LLM prose is very bland and smooth, in the same way that bland white factory bread is bland and smooth. It also typically uses a lot of words to convey very simple ideas, simply because the data is typically based on a small prompt that it tries to decompress. LLMs are capable of very good data transformation and good writing, but not when they are asked to write an article based on a single sentence.
That's true. I.e. it's not that they're not capable of doing better, it's just whoever's prompting them is typically too lazy to add an extra sentence or three (or a link) to steer it to a different region of the latent space. There's easily a couple dozen dimensions almost always left at their default values; it doesn't take much to alter them and nudge the model to sample from a more interesting subspace style-wise.
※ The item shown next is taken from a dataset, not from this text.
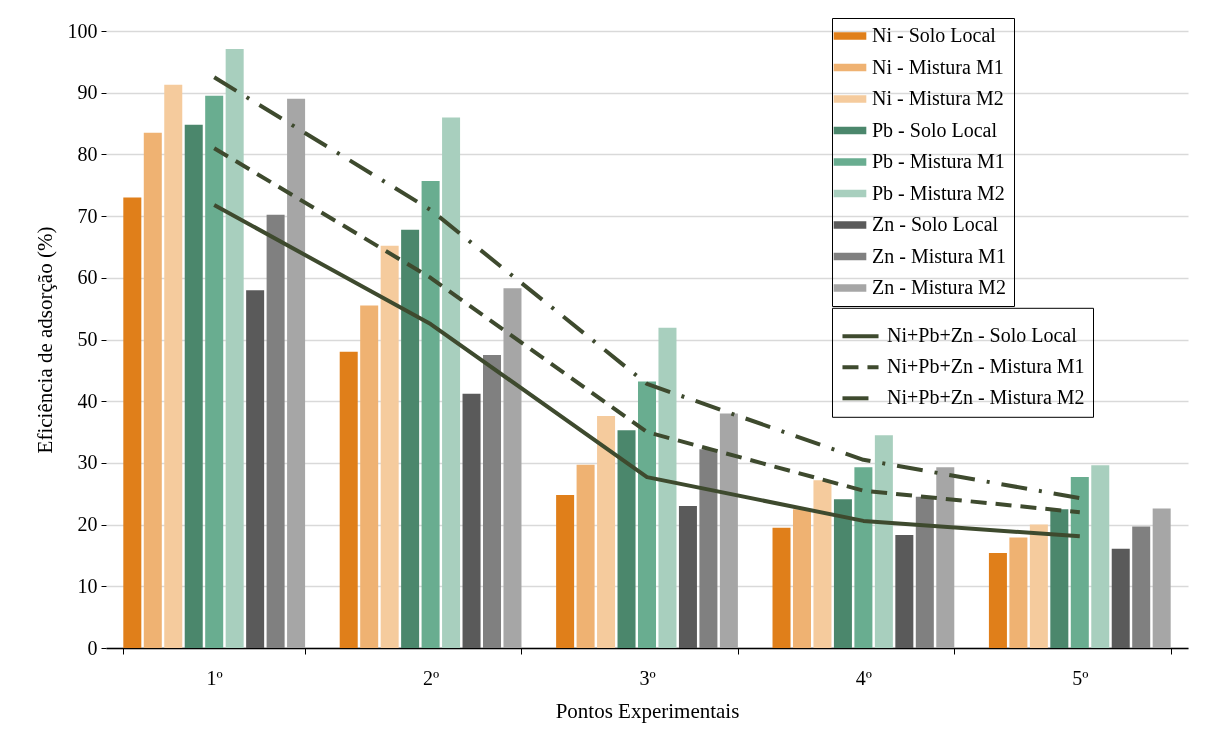 The image size is (1209, 740). Describe the element at coordinates (432, 678) in the screenshot. I see `x-tick-label: 2º` at that location.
(Still, it makes sense to do it as a post-processing style transfer space, as verbosity is a feature while the model is still processing the "main" request - each token produced is a unit of computation; the more terse the answer, the dumber it gets (these days it's somewhat mitigated by "thinking" and agentic loops)).
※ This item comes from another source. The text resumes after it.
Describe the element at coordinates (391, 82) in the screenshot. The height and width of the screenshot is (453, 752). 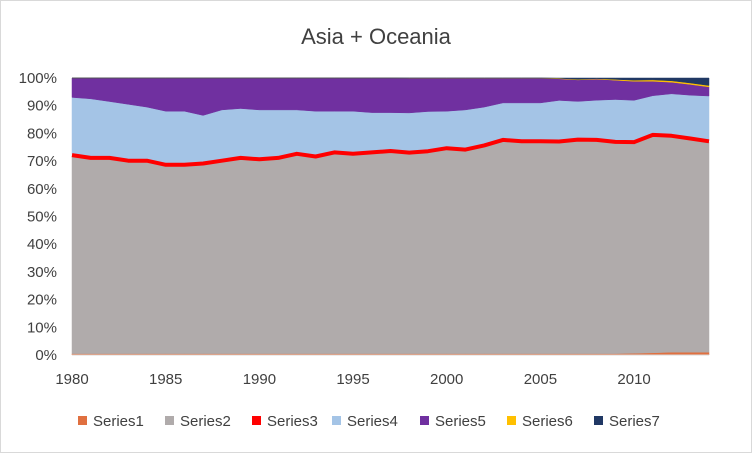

Not if you view text as a medium for communication, i.e. as a way for a sender to serialize some idea they have in their mind and transfer it to the reader for deserialization.
The AI doesn't know what the sender meant. It can't add any clarity. It can only corrupt and distort whatever message the sender was trying to communicate.
Fixating on these tells is a way for the receiver of the message to detect that it has been corrupted and there is no point in trying to deserialize it. The harder you try to interpret an AI-generated message, the less sense it will make.
"The X Trick" or "The Y Dilemma" or similar snowclones in a header is also a big AI thing. Humans use this construction too, but LLMs love it out of all proportion. I call it The Ludlum Delusion (since that's how every Robert Ludlum book is titled).
There is also the possibility that the article when through the hands of the company's communication department which has writers that probably write at LLM level.
Only because people are lazy, and don't bother with a simple post-processing step: attach a bunch of documents or text snippets written by a human (whether yourself or, say, some respected but stylistically boring author), and ask the LLM to match style/tone.
It is AI generated. Or was written by someone a bit far from the technical advances IMHO. The Johnson-Lindenstrauss Lemma is a very specific and powerful concept, when in the article the QLJ explanation is vacuous. A knowledgeable human would not have left the reader wanting for how that relates to the Lemma.
Yeah, and some parts of the article are just bizarre:
> Instead of looking at a memory vector using standard coordinates (i.e., X, Y, Z) that indicate the distance along each axis, PolarQuant converts the vector into polar coordinates using a Cartesian coordinate system. This is comparable to replacing "Go 3 blocks East, 4 blocks North" with "Go 5 blocks total at a 37-degree angle”
Why bother explaining this? Were they targeting the high school and middle school student reader base??
I haven't tested the 27B model yet, but 35B-A3B often gets off rails after 15k-20k tokens of context. You can have it to do basic things reliably, but certainly not at the level of "frontier" models.